• Task: Could you render the part that opens with the line containing "You are a computer-use" and closes with the line containing "pyautogui.click(x=487, y=403)", both lines included, as a Markdown table with the columns Number and Line? Leave out blank lines and any pictures.

• Entries provided:
.....

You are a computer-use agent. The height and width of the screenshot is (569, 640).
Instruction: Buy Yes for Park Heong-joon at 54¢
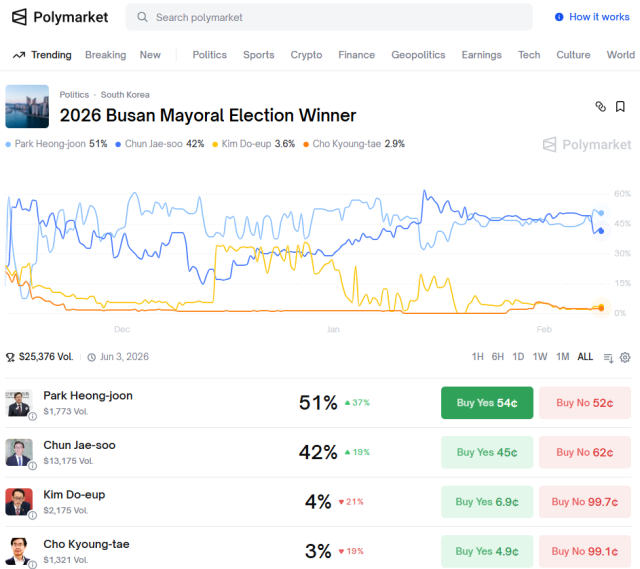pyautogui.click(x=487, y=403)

.....

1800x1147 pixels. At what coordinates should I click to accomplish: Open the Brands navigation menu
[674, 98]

.....

• Exercise solution:
| Number | Line |
|---|---|
| 1 | You are a computer-use agent. The height and width of the screenshot is (569, 640). |
| 2 | Instruction: Buy Yes for Park Heong-joon at 54¢ |
| 3 | pyautogui.click(x=487, y=403) |